What does the cochlear implant consist of?
The entire system consists of two main parts, the implanted electrode array and the externally worn speech processor equipment. The cochlear implant is surgically placed in the ear. The electrode array is placed into the cochlea.
How can I get referred?
A referral to the programme can be made by ear, nose and throat (ENT) specialists specialists, audiologists, and advisors on deaf children.
Are there age limits for a cochlear implant?
There are no minimum or maximum age limits for cochlear implantation. If you are deemed an appropriate candidate, we will assist you with appropriate treatment.
How long does the implant surgery take?
The operation takes approximately two hours and is carried out under a general anaesthetic. Once the cochlear implant operation is completed, staff will perform some initial implant testing in the operating theatre. This testing is in preparation for the subsequent activation of the sound processor.
Can you hear after the surgery?
No. At this point only the internal parts of the device have been fitted. Depending on you or your child’s recovery after surgery, you may have your device activated within 1-2 days after the operation. Otherwise there may be a wait of up to 14 days after surgery to allow any swelling or tenderness around the implant site to subside, before the external parts of the device are fitted. The external processor is adjusted to you or your child’s individual hearing responses.

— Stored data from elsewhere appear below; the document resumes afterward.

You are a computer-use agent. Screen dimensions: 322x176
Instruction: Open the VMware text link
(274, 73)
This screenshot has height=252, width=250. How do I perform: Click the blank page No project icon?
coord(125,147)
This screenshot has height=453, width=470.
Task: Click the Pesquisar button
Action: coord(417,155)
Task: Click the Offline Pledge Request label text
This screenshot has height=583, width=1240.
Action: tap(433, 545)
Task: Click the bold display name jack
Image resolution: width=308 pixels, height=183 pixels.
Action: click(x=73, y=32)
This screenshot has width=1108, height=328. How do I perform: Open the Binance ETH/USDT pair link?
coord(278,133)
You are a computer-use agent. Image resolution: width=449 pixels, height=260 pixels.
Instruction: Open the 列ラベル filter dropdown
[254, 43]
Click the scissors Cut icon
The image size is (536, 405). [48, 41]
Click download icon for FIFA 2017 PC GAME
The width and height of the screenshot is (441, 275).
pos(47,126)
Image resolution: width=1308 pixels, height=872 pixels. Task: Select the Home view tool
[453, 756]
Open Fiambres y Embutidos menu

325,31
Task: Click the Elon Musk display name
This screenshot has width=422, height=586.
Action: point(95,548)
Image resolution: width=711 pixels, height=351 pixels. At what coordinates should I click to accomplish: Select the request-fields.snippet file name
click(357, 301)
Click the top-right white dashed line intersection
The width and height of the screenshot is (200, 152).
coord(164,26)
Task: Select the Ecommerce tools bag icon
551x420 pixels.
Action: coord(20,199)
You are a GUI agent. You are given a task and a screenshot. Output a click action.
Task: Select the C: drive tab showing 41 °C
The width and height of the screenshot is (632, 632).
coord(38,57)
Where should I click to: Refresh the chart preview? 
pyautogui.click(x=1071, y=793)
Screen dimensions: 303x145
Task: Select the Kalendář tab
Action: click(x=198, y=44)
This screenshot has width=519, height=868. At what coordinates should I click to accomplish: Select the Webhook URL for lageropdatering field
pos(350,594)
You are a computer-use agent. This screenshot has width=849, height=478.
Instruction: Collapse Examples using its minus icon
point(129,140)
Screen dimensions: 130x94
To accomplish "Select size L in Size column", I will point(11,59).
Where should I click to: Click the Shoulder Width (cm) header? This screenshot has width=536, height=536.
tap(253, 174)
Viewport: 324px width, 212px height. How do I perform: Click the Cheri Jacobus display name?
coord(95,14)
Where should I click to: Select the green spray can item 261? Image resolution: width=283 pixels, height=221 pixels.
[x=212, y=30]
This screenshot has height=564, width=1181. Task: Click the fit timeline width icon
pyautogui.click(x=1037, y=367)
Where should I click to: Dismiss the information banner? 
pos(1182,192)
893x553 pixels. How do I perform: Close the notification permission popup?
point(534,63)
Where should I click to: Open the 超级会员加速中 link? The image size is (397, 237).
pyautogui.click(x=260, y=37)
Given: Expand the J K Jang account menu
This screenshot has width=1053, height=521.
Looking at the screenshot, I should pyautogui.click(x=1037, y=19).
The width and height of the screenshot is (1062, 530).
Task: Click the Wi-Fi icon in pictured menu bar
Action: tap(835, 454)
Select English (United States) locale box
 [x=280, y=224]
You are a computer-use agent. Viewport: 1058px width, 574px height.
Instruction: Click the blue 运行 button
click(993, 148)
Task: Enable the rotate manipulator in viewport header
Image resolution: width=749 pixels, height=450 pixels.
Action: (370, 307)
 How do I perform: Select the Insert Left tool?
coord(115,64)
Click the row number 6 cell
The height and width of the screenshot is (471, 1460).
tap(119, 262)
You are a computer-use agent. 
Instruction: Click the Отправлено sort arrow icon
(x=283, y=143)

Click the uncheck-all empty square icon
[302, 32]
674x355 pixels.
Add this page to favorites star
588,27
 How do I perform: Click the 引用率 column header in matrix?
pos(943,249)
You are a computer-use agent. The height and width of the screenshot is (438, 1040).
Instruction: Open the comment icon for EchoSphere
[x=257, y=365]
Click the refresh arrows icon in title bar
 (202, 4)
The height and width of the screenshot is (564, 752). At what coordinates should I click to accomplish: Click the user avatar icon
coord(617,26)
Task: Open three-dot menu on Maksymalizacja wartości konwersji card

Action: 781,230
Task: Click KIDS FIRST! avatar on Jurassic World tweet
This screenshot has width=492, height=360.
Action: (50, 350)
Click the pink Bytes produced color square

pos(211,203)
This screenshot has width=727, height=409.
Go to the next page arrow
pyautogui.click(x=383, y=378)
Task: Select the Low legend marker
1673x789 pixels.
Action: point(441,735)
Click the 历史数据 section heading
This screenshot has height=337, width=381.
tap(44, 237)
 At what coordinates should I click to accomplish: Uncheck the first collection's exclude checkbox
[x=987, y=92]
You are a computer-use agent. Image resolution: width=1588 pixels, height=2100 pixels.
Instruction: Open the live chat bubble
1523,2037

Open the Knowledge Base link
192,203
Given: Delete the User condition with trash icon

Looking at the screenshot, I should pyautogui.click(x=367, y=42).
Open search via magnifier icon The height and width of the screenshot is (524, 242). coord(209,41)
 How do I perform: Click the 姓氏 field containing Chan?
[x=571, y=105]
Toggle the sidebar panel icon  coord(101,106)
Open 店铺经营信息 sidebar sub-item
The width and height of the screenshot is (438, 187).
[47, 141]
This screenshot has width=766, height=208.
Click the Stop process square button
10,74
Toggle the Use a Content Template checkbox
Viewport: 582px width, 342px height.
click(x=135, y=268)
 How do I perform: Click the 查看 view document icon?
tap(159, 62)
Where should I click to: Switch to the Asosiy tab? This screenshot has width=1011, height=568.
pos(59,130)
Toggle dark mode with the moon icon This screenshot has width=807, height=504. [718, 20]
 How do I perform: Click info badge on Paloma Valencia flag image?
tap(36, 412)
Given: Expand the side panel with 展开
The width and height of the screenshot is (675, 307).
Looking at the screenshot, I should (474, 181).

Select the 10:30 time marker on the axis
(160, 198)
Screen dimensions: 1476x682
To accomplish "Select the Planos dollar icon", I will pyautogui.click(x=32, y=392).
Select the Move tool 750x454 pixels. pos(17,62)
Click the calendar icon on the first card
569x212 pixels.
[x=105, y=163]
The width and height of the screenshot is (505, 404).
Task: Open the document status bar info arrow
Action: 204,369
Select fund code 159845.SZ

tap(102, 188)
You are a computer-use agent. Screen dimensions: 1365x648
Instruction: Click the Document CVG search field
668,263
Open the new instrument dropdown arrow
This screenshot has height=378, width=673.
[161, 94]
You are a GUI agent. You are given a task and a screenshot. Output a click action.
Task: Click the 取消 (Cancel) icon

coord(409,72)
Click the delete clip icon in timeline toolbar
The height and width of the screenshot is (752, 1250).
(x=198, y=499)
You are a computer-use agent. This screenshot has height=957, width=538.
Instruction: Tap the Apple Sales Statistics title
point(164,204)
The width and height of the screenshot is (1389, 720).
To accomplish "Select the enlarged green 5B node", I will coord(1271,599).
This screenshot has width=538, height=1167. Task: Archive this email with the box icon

When does switching on the implant take place?
Activation of the cochlear may occur the day after surgery in some cases but there may be a wait of up to two weeks after implantation. Individuals respond differently on the first day of activation or ‘switch-on’. It will take time to adjust to the new sound. This can be quite an emotional experience for a patient and their family.
What happens after switch-on?
Follow-up programming and support will continue in the months following switch-on. The total number of appointments varies from children and adults, and will be determined by a patient’s progress and needs.